Chroniques

par isabelle Stibbe

Così fan tutte | Ainsi font-elles toutes
opéra de Wolfgang Amadeus Mozart

Festival d’Aix-en Provence / Théâtre de l’Archevêché
- 11 juillet 2008
Cosi fan tutte (Mozart) au Festival d'Aix-en-Provence 2008
© elisabeth carecchio

Pour les soixante ans du festival d’Aix-en-Provence, comment mieux rendre hommage à Gabriel Dussurget qu’en programmant une œuvre emblématique de ses années de légende : Così fan tutte ? Parce qu’on n’a pas connu cette époque, sinon par le disque ou les témoignages, on l’a peut-être mythifiée à outrance. Et on a pensé, un peu naïvement, sans doute, que la nuit tombant sur le Théâtre de l’Archevêché, les ombres des Terasa Stich-Randall ou autres Teresa Berganza allaient se mettre à parler, les sièges de bois vibrer de la même ferveur qui habitait autrefois le festival. On attendait aussi beaucoup du cinéaste iranien Abbas Kiarostami. Parce qu’il n’est ni occidental ni, de son propre aveu, un habitué de l’opéra, on était impatient de découvrir les fruits de son œil neuf.

Il ne faut jamais venir à un spectacle en y mettant trop d’attentes : on est forcément déçu. À qui la faute ? La musique de Mozart est là, sublime, forcément sublime, se prêtant mieux qu’une autre à la nuit étoilée et à la douceur d’Aix-en-Provence. Mais la Camerata de Salzbourg ne sert pas au mieux cette magie. Fluet, mal équilibré, cet orchestre surprend désagréablement par des vents trop sonores, voire faux, et un son acide. À sa tête, Christophe Rousset se montre inégal. Les tempi sont trop rapides ou, à l’inverse, trop lents - notamment le Per pietà de Fiordiligi, si lent qu’on se surprend à bailler. Par bonheur, parfois, quelques fulgurances : ainsi du Soave sia il vento où surgit brusquement une douce nostalgie.

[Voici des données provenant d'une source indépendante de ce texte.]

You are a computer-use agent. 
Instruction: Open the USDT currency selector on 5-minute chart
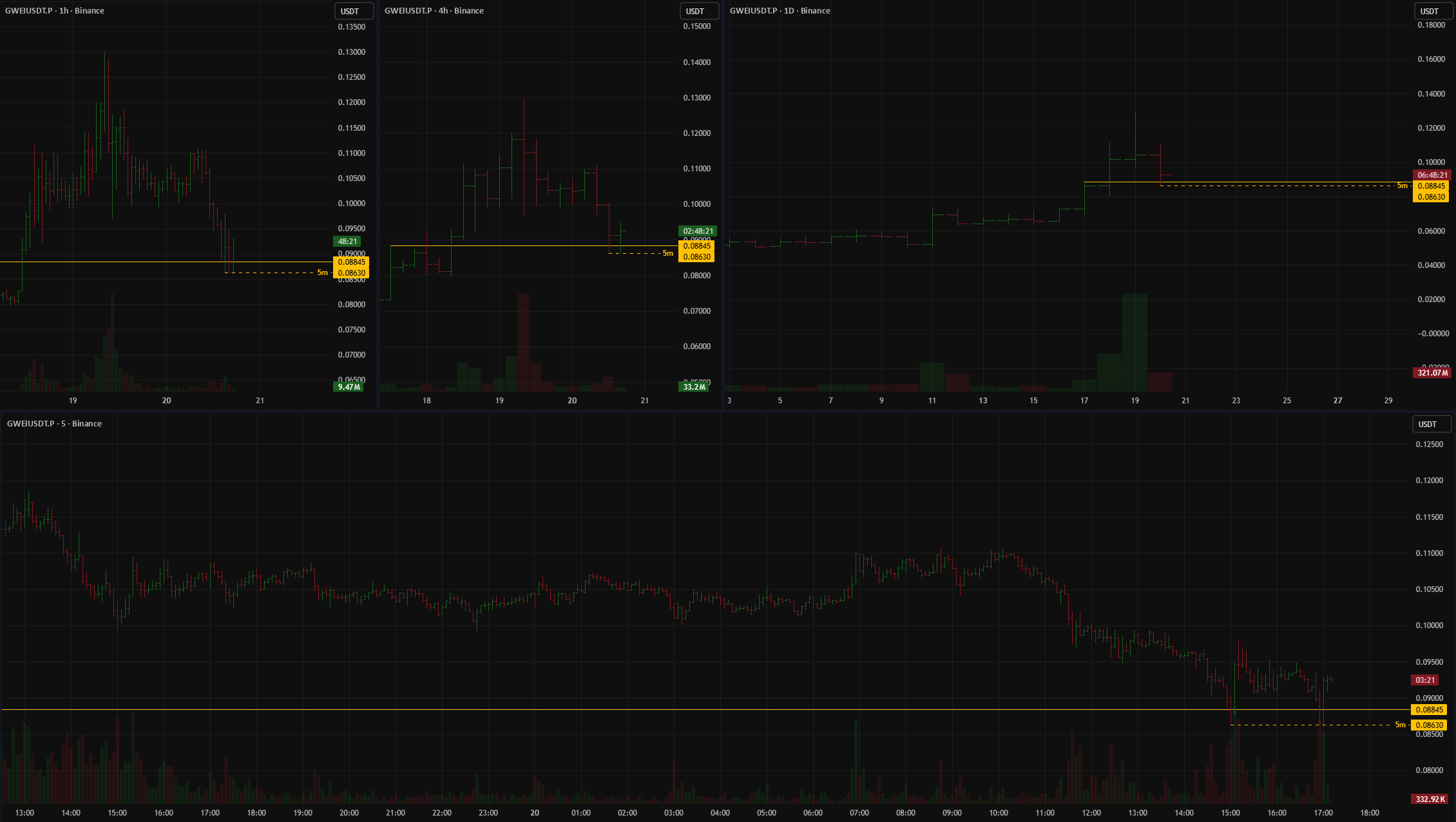pyautogui.click(x=1431, y=424)
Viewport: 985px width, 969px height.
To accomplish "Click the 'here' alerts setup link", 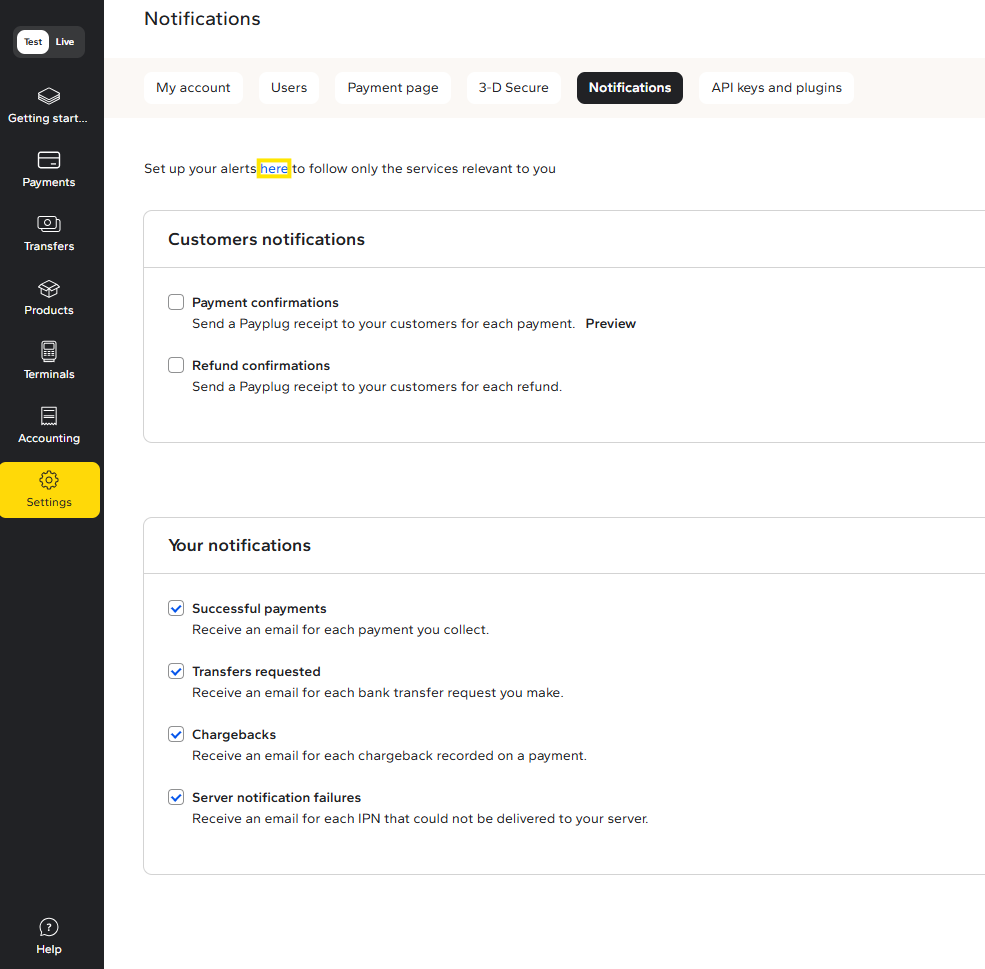I will click(274, 169).
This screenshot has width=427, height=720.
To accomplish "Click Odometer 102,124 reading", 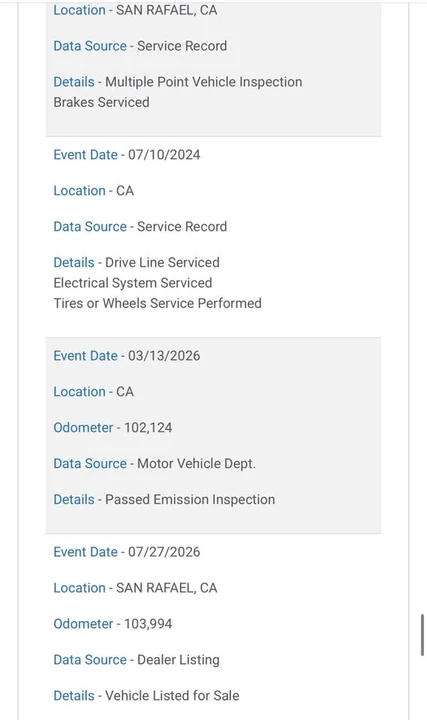I will click(x=113, y=428).
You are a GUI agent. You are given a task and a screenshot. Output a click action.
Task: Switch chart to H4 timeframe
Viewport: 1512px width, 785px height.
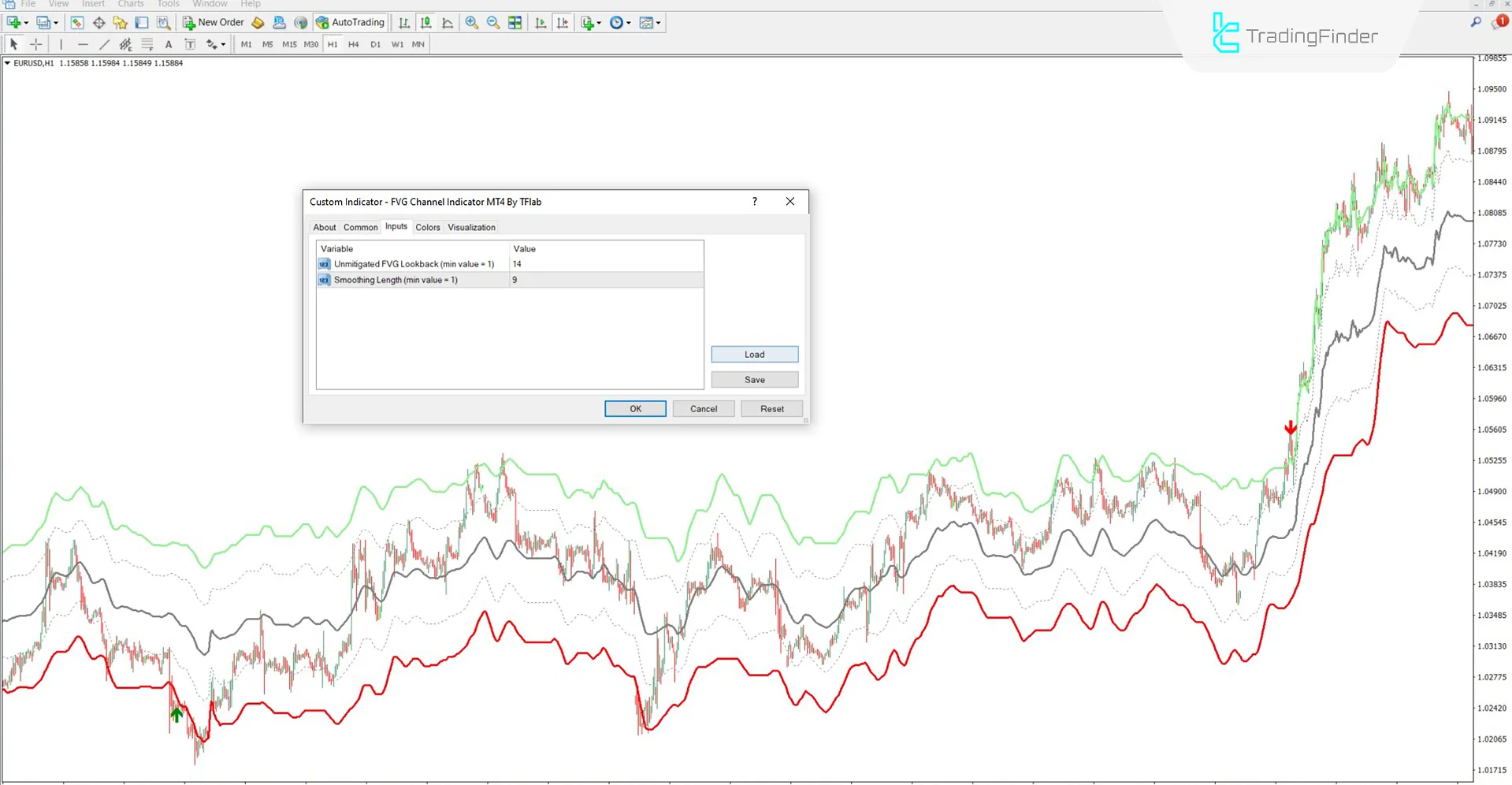pyautogui.click(x=353, y=44)
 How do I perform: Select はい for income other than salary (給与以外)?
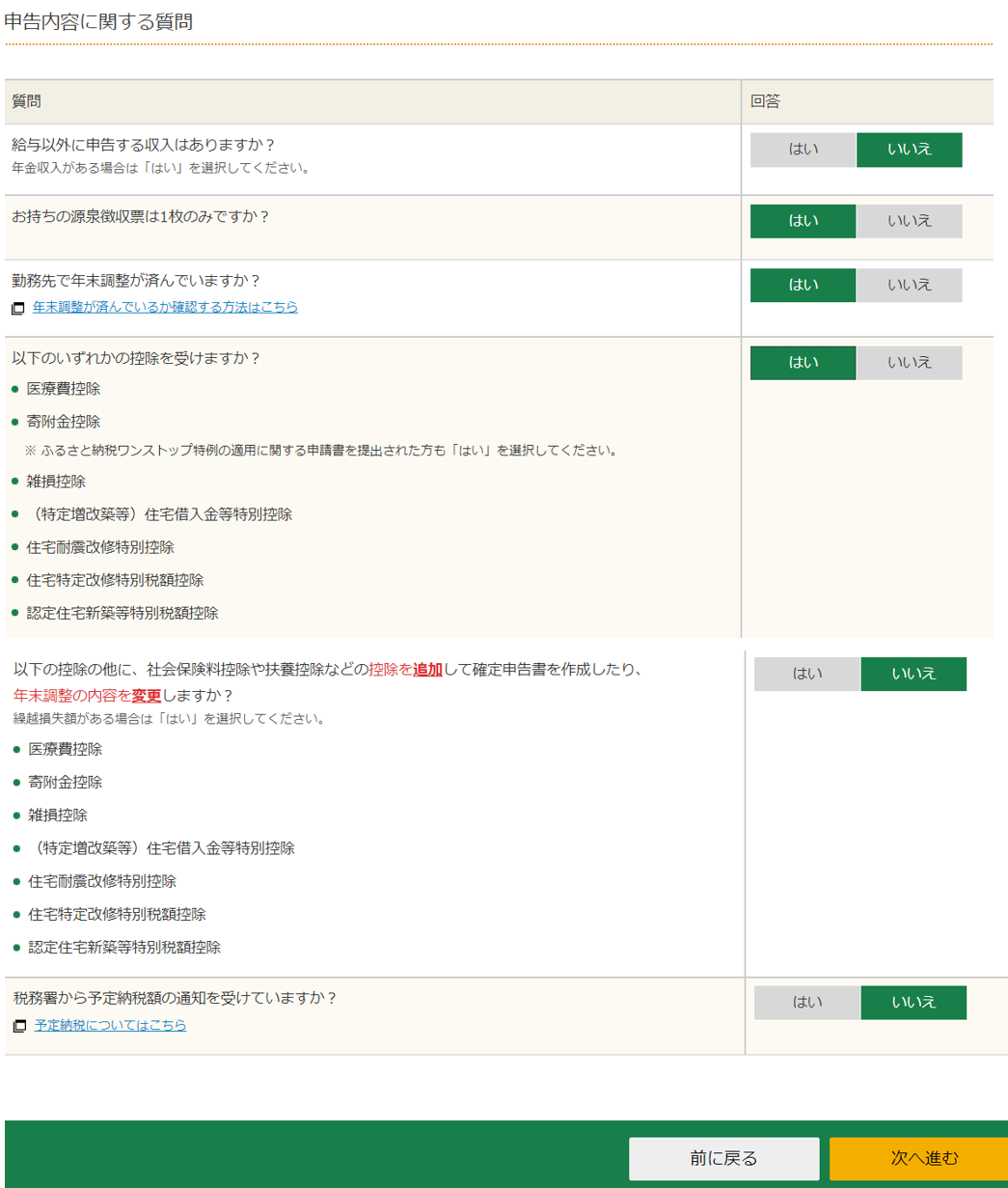pyautogui.click(x=803, y=150)
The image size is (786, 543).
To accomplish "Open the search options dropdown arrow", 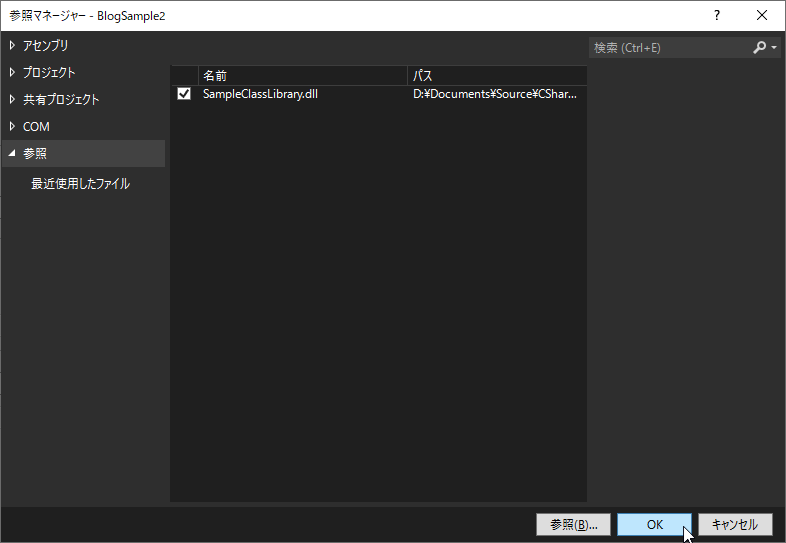I will click(x=774, y=48).
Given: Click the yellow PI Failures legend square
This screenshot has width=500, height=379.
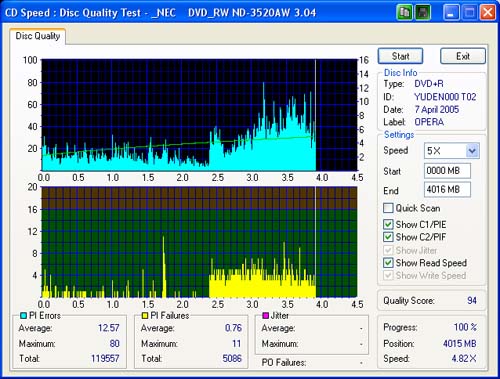Looking at the screenshot, I should 145,315.
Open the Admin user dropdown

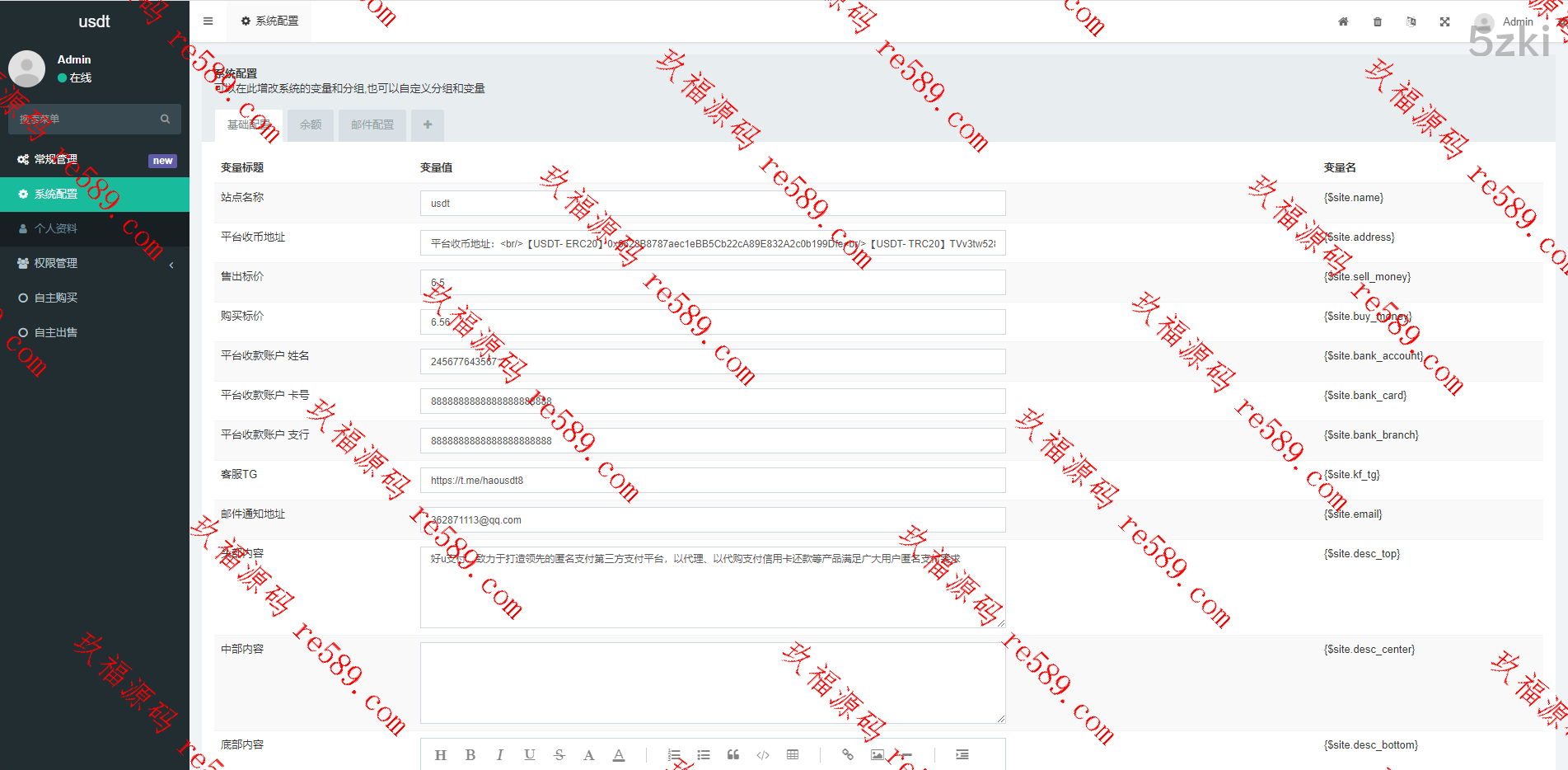(x=1505, y=22)
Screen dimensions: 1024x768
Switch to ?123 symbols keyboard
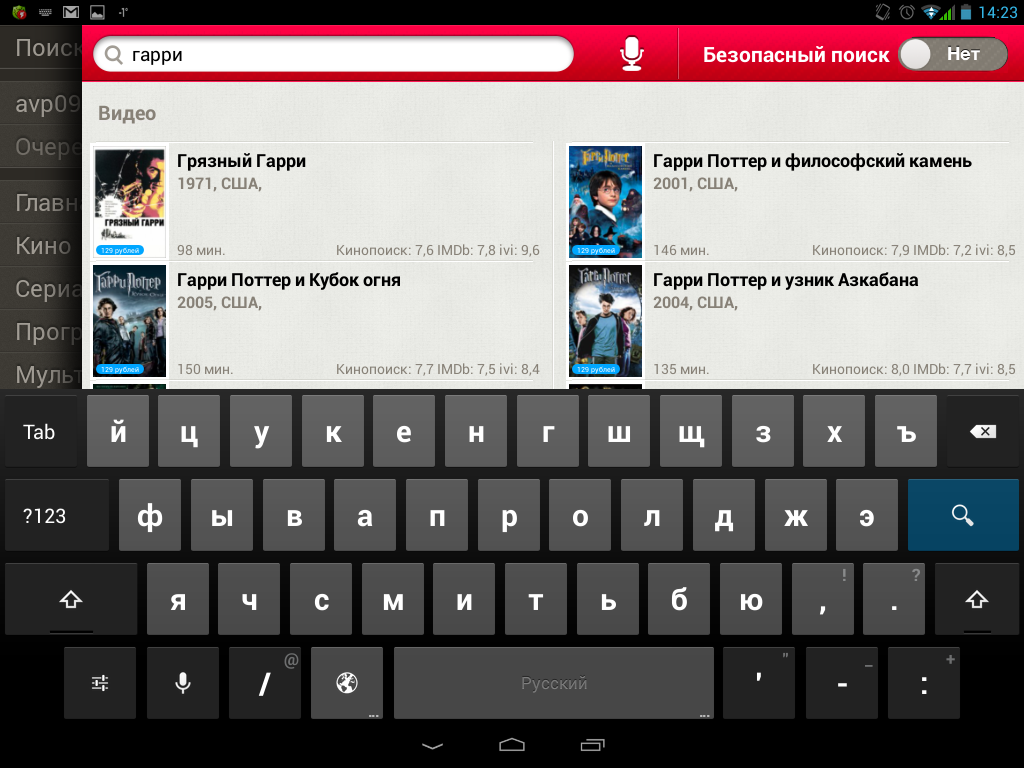45,516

À défaut de ferveur, la fraîcheur est au rendez-vous.
À l’exception de William Shimmel (Don Alfonso), les interprètes sont jeunes, ce qui correspond à l’âge des personnages. Mais – revers de la médaille – les voix sont encore bien vertes. Si elles ont le mérite d’être saines, elles marquent vite leurs limites, alors que le registre est parfois redoutable. Ainsi Sofia Soloviy doit-elle poitriner à outrance pour exprimer les graves de Fiordiligi dans Come scoglio. On pourrait passer sur ces défauts si on sentait une électricité traverser les interprètes. Ce n’est pas le cas : les deux sœurs Sofia Soloviy (Fiordiligi) et Janja Vuletic (Dorabella) paraissent terriblement en retrait, sauf à de rares moments (la reprise du Per pietà ou L’amore è un ladroncello), et les deux fiancés Finnur Bjarnason (Ferrando) et Edwin Crossley-Mercer (Guglielmo) peine à habiter leurs personnages.

L’accent du britannique William Shimell (Don Alfonso) n’est pas des plus purs dans la langue italienne et sa voix manque de consistance. Alors que selon le programme, Kiarostami souhaitait faire de Don Alfonso non seulement un personnage central mais aussi un humaniste aux antipodes du cynique souvent représenté, on peine à voir en quoi s’incarne cette intention. C’est alors l’espiègle Despina de Judith Van Wanroij qui se fait chef de file, sachant compenser une voix assez banale par un jeu vif et une présence scénique incontestable.

Enfin, la mise en scène d’Abbas Kiarostami laisse une impression partagée. Esthétiquement, c’est une réussite. Les décors sobres et élégants (colonnes en pierre de part et d’autre du plateau) épousent parfaitement l’architecture d’Aix ; l’usage de la vidéo n’est pas envahissant tout en étant bien présent : la représentation d’une calanque, le bleu dense de la mer donnent de la profondeur à la scène et apportent une dimension poétique. Mais que cette mise en scène est sage ! L’auteur du Goût de la cerise donne l’impression d’avoir été bridé devant le poids de l’œuvre. On en vient presque à regretter les provocations de certains metteurs en scène qui, si elles ne convainquent pas toujours, ont du moins le mérite de renouveler le regard et de convoquer un des leviers les plus puissants du théâtre : le questionnement.